The exact cause of a rupture is difficult to say. However, it seems to occur more frequently when the tendon and the gastrocnemius and soleus muscles in the calf are weak. Weaker muscles are shorter and tighter than usually and this causes more stress on the Achilles tendon. A forceful stretch of the tendon while the calf muscles are contracting and the leg is moving forward can cause a rupture to occur.
Achilles tendonitis should never go untreated because it can lead to the weakening of the tendon and possibly a complete rupture. An injured, weakened tendon held together by scar tissue is very susceptible to a rupture because it is not strong enough to withstand the demands placed on it during exercise or everyday activities.
Achilles Tendon Treatments
It is important to treat Achilles tendon injuries as soon as possible, as any activity or strain you put on your tendon can re-injure it further. Though the pain, discomfort, and inconvenience of an Achilles condition can be overwhelming, it is possible to overcome it.
The trick with any tendon injury is getting it to heal quickly so there is less chance of re-injury and minimal scar tissue formation, – something Blood Flow Stimulation Therapy™ (BFST®) is great at! Even with optimum healing, there is always less elasticity in a previously injured tendon. This will cause the tendon to hurt, during exercise and everyday activities. However, if you heal your injury efficiently and quickly, your chance of re-injury later on is much lower than average.

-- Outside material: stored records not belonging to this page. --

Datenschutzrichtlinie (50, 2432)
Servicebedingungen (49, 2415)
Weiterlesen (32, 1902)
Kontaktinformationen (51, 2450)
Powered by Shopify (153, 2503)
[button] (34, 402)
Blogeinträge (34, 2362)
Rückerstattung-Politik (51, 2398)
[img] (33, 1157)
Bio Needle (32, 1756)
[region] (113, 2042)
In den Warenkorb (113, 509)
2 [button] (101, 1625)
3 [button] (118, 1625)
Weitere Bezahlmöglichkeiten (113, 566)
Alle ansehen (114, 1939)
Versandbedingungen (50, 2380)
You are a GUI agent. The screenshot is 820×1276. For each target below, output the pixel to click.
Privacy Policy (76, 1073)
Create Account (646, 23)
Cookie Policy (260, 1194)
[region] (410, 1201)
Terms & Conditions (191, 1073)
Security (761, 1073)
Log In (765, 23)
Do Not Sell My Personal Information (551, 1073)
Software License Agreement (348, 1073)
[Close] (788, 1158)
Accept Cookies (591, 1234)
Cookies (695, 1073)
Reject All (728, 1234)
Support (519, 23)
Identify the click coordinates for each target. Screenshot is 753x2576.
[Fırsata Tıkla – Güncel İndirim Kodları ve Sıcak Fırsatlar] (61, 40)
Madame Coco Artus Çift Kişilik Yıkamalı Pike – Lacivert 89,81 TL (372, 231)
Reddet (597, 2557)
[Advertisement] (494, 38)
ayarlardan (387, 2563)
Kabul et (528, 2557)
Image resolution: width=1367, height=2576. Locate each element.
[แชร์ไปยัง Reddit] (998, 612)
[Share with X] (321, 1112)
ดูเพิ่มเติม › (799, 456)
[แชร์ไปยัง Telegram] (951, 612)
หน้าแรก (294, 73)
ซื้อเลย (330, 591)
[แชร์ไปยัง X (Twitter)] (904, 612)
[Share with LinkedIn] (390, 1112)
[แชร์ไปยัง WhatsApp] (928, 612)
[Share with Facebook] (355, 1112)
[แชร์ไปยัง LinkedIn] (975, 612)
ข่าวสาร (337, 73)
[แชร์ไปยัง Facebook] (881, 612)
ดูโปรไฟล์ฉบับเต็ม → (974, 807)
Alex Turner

Allowing your Achilles tendon to rest is always recommended following injury. Avoid all activities that may have caused the injury or irritation andbegin cold compression treatments as soon as possible. The Achilles tendon is a difficult tendon to rest completely as it is an essential tendon for walking and daily activities. Fortunately, there are healing tools that can help treat your tendon and speed up the healing process so you can get back to a life without pain and risk of further injury. BFST® will drastically improve blood flow to heal your tendon faster and more completely than any other method available.
Although steroid injections may provide temporary relief from the pain of Achilles tendinitis, they should generally be avoided as they weaken the tendon and may lead to a rupture. If you do opt for an injection, doctors usually recommend that you do not participate in strenuous activities for several weeks to reduce the risk of a rupture.